Dans quelles circonstances une enquête de harcèlement psychologique peut-elle devenir un abus d’autorité de la part de l’employeur et constituer du harcèlement psychologique à l’endroit de la personne visée par cette enquête?
Dans la décision Syndicat du personnel enseignant du campus de Saint-Lawrence et Cégep Champlain – St. Lawrence, 2024 QCTA 180 (arbitre Me Julie Blouin) – disponible sur SOQUIJ, les griefs déposés à l’encontre de l’Employeur pour harcèlement psychologique, conduite abusive et processus d’enquête vicié sont accueillis.
La plaignante, une enseignante au Cégep Saint-Lawrence (ci-après, « l’Employeur »), siège comme membre représentante des enseignants au Conseil d’établissement du Cégep. Des difficultés sont vécues dans les différents comités de gouvernance. Une firme externe ainsi que la Direction des enquêtes du ministère de l’Enseignement supérieur sont mandatées afin d’examiner les pratiques de gouvernance et le climat organisationnel.
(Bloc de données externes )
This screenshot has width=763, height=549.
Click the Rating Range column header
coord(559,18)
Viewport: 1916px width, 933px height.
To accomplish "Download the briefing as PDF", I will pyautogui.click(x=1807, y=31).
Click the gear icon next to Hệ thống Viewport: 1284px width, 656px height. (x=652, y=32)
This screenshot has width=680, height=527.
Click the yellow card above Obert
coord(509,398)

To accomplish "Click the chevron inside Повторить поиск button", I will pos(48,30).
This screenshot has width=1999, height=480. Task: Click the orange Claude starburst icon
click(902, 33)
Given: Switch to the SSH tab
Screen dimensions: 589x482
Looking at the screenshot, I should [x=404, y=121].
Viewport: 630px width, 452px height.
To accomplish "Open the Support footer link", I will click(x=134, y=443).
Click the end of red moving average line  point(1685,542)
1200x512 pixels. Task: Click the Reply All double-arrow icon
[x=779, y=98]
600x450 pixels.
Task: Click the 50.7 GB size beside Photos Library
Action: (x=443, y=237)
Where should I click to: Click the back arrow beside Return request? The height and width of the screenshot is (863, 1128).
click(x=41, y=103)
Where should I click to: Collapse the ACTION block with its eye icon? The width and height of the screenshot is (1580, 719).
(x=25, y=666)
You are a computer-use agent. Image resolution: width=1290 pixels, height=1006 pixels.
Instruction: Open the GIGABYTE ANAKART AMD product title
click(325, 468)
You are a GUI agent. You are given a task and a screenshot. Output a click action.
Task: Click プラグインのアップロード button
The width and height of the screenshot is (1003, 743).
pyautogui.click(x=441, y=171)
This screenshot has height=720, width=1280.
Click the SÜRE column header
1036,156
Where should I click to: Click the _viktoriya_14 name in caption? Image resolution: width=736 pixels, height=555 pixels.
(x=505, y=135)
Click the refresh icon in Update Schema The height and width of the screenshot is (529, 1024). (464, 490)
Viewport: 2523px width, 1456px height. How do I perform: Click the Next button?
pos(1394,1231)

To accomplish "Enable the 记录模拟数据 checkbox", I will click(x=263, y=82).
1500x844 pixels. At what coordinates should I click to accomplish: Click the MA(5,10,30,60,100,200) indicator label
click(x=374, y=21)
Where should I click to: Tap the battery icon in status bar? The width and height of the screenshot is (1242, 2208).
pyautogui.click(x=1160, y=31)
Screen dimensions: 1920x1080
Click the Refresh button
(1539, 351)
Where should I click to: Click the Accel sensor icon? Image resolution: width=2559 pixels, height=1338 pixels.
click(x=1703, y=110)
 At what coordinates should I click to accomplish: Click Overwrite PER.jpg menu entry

Dans le cadre de ces enquêtes, la plaignante sera rencontrée à plusieurs reprises, et notamment à titre d’employée du Cégep à la suite d’une plainte de harcèlement psychologique et de « mobbing » du comité de direction à son endroit.
C’est dans ce contexte que la plaignante déposera trois (3) griefs. Le premier grief reproche à l’Employeur de ne pas lui fournir un milieu de travail sain et lui reproche d’exercer à son égard du harcèlement psychologique. Le deuxième grief dénonce le comportement abusif de l’Employeur en ce qui a trait à l’enquête. Finalement, le troisième grief conteste le processus d’enquête ainsi que les délais encourus et reproche à l’Employeur d’avoir entretenu le doute et la confusion à l’égard de la nature des plaintes portées à son endroit.
Le Tribunal conclut que l’enquête injustifiée lancée par l’Employeur relativement à la plaignante, de même que la manière abusive selon laquelle elle a été conduite, constitue une conduite grave et vexatoire qui a porté atteinte à sa dignité et à son intégrité et qui a suscité un milieu de travail néfaste pour elle.
En effet, il ressort de la preuve qu’aucune allégation précise ne visait la plaignante au moment du dépôt de la plainte en question de l’Employeur quant au harcèlement psychologique et au « mobbing ». En l’espèce, le Tribunal s’explique mal comment et pourquoi la plaignante a été identifiée comme présumée harceleuse, amorçant ainsi une enquête sans savoir précisément qui était à l’origine des reproches et quels étaient ces derniers.
Également, le Tribunal conclut que le mécanisme de plainte a été utilisé incorrectement, puisqu’en l’absence de plaintes officielles ou d’allégations sérieuses, le processus n’aurait pas dû être lancé et franchir le seuil de recevabilité.
Finalement, il ressort que l’employeur a commis un abus d’autorité en identifiant la plaignante comme présumée harceleuse et en permettant que l’enquête pour harcèlement soit menée. Le processus d’enquête est également jugé déraisonnable, la plaignante ayant été informée de la nature des accusations et de leur source qu’après deux mois (2) mois du début de l’enquête.
Pour ces motifs, les griefs sont accueillis.